• _Directions_
Please repeat, exactly as written, the line containing "20 Endangered Languages in 2020 (167, 244)" and every line after it through the end of the records below.

(Collected data)
BEGIN

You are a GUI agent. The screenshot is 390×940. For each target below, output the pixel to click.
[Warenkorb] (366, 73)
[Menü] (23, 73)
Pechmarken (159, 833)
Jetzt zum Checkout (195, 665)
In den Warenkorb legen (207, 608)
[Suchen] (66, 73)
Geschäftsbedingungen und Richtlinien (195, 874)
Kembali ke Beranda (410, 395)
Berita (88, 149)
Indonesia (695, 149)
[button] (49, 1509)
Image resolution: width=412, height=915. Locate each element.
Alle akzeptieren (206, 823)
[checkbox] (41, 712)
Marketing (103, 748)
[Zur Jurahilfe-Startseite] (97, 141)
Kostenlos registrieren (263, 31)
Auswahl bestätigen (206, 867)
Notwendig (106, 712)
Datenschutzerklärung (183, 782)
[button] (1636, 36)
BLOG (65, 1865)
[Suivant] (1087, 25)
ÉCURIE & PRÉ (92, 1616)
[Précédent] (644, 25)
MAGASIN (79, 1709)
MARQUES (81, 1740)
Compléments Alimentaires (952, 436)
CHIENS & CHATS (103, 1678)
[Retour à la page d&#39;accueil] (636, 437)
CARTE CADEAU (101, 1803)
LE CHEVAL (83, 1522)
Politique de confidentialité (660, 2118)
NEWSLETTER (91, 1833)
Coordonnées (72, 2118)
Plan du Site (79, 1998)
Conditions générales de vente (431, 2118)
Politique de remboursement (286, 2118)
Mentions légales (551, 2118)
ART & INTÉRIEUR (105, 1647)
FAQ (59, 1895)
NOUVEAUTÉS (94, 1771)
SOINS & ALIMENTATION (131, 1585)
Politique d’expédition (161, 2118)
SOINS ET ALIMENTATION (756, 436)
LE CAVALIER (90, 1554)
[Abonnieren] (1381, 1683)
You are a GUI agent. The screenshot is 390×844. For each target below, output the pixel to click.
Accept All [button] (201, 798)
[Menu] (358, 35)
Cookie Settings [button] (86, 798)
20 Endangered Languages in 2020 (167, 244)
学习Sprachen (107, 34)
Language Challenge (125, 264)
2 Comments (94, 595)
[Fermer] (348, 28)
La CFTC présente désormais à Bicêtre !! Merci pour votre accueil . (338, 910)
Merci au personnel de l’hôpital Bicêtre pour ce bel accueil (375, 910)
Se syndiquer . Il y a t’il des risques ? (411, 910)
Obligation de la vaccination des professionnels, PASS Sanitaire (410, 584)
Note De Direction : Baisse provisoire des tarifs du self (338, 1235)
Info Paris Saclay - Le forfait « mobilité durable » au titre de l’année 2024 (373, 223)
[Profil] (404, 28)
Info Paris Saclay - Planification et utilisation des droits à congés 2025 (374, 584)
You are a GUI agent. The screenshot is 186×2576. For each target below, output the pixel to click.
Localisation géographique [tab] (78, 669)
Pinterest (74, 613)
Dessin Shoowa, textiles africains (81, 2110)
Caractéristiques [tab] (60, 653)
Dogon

END

• _Result for this exercise_
20 Endangered Languages in 2020 (167, 244)
学习Sprachen (107, 34)
Language Challenge (125, 264)
2 Comments (94, 595)
[Fermer] (348, 28)
La CFTC présente désormais à Bicêtre !! Merci pour votre accueil . (338, 910)
Merci au personnel de l’hôpital Bicêtre pour ce bel accueil (375, 910)
Se syndiquer . Il y a t’il des risques ? (411, 910)
Obligation de la vaccination des professionnels, PASS Sanitaire (410, 584)
Note De Direction : Baisse provisoire des tarifs du self (338, 1235)
Info Paris Saclay - Le forfait « mobilité durable » au titre de l’année 2024 (373, 223)
[Profil] (404, 28)
Info Paris Saclay - Planification et utilisation des droits à congés 2025 (374, 584)
You are a GUI agent. The screenshot is 186×2576. For each target below, output the pixel to click.
Localisation géographique [tab] (78, 669)
Pinterest (74, 613)
Dessin Shoowa, textiles africains (81, 2110)
Caractéristiques [tab] (60, 653)
Dogon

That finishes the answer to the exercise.